*** Opening of DATA FOR PROCESSING ***

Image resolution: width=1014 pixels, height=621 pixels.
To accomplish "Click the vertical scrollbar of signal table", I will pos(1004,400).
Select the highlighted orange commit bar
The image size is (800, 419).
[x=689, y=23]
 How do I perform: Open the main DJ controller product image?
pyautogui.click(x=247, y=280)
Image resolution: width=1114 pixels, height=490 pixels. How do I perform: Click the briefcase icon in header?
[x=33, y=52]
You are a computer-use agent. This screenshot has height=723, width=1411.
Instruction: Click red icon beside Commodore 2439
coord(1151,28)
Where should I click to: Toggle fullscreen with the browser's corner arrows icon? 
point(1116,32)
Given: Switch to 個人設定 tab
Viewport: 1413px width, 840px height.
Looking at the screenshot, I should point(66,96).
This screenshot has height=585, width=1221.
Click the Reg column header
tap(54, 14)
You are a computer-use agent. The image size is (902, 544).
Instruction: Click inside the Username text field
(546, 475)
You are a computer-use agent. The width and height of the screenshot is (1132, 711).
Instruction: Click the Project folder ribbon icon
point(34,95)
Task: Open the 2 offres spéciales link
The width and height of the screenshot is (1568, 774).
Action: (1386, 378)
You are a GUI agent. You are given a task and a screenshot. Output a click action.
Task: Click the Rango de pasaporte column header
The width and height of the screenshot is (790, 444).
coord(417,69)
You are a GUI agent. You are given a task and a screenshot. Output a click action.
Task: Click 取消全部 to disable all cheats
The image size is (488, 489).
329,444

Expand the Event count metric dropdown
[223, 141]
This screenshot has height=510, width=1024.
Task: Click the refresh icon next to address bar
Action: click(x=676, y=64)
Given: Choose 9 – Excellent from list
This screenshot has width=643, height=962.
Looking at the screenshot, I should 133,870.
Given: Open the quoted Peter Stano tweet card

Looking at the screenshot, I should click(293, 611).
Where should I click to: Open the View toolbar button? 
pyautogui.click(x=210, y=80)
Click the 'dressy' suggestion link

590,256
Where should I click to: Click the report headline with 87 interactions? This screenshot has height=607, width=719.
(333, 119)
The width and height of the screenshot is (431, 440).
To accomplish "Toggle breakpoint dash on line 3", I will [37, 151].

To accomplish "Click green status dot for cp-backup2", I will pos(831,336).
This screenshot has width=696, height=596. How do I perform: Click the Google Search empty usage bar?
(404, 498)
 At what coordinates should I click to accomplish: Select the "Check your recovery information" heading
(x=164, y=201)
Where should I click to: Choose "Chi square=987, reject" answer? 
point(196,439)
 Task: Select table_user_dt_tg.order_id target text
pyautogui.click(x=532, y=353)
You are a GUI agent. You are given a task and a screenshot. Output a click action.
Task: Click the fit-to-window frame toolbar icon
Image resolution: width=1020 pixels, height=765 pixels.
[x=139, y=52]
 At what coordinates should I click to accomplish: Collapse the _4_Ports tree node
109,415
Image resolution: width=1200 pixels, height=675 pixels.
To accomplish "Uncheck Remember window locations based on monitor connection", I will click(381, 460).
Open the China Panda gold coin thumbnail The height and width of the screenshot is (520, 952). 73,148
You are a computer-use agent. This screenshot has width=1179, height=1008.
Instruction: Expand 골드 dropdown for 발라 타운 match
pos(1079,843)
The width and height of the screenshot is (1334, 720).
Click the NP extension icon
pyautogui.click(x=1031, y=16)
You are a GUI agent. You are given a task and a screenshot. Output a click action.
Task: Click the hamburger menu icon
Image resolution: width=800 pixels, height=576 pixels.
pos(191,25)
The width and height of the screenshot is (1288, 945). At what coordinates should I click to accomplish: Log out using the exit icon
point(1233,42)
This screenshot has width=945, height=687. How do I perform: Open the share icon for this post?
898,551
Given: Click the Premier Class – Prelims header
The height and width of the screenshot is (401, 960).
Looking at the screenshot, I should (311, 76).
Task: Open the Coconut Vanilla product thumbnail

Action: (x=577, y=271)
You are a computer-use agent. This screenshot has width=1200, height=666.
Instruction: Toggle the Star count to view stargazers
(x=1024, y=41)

*** Close of DATA FOR PROCESSING ***

*TASK BRIEF*.
Repeat the data in full, exactly as supplied.

*RESPONSE*.
Image resolution: width=1014 pixels, height=621 pixels.
To accomplish "Click the vertical scrollbar of signal table", I will pos(1004,400).
Select the highlighted orange commit bar
The image size is (800, 419).
[x=689, y=23]
 How do I perform: Open the main DJ controller product image?
pyautogui.click(x=247, y=280)
Image resolution: width=1114 pixels, height=490 pixels. How do I perform: Click the briefcase icon in header?
[x=33, y=52]
You are a computer-use agent. This screenshot has height=723, width=1411.
Instruction: Click red icon beside Commodore 2439
coord(1151,28)
Where should I click to: Toggle fullscreen with the browser's corner arrows icon? 
point(1116,32)
Given: Switch to 個人設定 tab
Viewport: 1413px width, 840px height.
Looking at the screenshot, I should point(66,96).
This screenshot has height=585, width=1221.
Click the Reg column header
tap(54, 14)
You are a computer-use agent. The image size is (902, 544).
Instruction: Click inside the Username text field
(546, 475)
You are a computer-use agent. The width and height of the screenshot is (1132, 711).
Instruction: Click the Project folder ribbon icon
point(34,95)
Task: Open the 2 offres spéciales link
The width and height of the screenshot is (1568, 774).
Action: (1386, 378)
You are a GUI agent. You are given a task and a screenshot. Output a click action.
Task: Click the Rango de pasaporte column header
The width and height of the screenshot is (790, 444).
coord(417,69)
You are a GUI agent. You are given a task and a screenshot. Output a click action.
Task: Click 取消全部 to disable all cheats
The image size is (488, 489).
329,444

Expand the Event count metric dropdown
[223, 141]
This screenshot has height=510, width=1024.
Task: Click the refresh icon next to address bar
Action: click(x=676, y=64)
Given: Choose 9 – Excellent from list
This screenshot has width=643, height=962.
Looking at the screenshot, I should 133,870.
Given: Open the quoted Peter Stano tweet card

Looking at the screenshot, I should click(293, 611).
Where should I click to: Open the View toolbar button? 
pyautogui.click(x=210, y=80)
Click the 'dressy' suggestion link

590,256
Where should I click to: Click the report headline with 87 interactions? This screenshot has height=607, width=719.
(333, 119)
The width and height of the screenshot is (431, 440).
To accomplish "Toggle breakpoint dash on line 3", I will [37, 151].

To accomplish "Click green status dot for cp-backup2", I will pos(831,336).
This screenshot has width=696, height=596. How do I perform: Click the Google Search empty usage bar?
(404, 498)
 At what coordinates should I click to accomplish: Select the "Check your recovery information" heading
(x=164, y=201)
Where should I click to: Choose "Chi square=987, reject" answer? 
point(196,439)
 Task: Select table_user_dt_tg.order_id target text
pyautogui.click(x=532, y=353)
You are a GUI agent. You are given a task and a screenshot. Output a click action.
Task: Click the fit-to-window frame toolbar icon
Image resolution: width=1020 pixels, height=765 pixels.
[x=139, y=52]
 At what coordinates should I click to accomplish: Collapse the _4_Ports tree node
109,415
Image resolution: width=1200 pixels, height=675 pixels.
To accomplish "Uncheck Remember window locations based on monitor connection", I will click(381, 460).
Open the China Panda gold coin thumbnail The height and width of the screenshot is (520, 952). 73,148
You are a computer-use agent. This screenshot has width=1179, height=1008.
Instruction: Expand 골드 dropdown for 발라 타운 match
pos(1079,843)
The width and height of the screenshot is (1334, 720).
Click the NP extension icon
pyautogui.click(x=1031, y=16)
You are a GUI agent. You are given a task and a screenshot. Output a click action.
Task: Click the hamburger menu icon
Image resolution: width=800 pixels, height=576 pixels.
pos(191,25)
The width and height of the screenshot is (1288, 945). At what coordinates should I click to accomplish: Log out using the exit icon
point(1233,42)
This screenshot has width=945, height=687. How do I perform: Open the share icon for this post?
898,551
Given: Click the Premier Class – Prelims header
The height and width of the screenshot is (401, 960).
Looking at the screenshot, I should (311, 76).
Task: Open the Coconut Vanilla product thumbnail

Action: (x=577, y=271)
You are a computer-use agent. This screenshot has width=1200, height=666.
Instruction: Toggle the Star count to view stargazers
(x=1024, y=41)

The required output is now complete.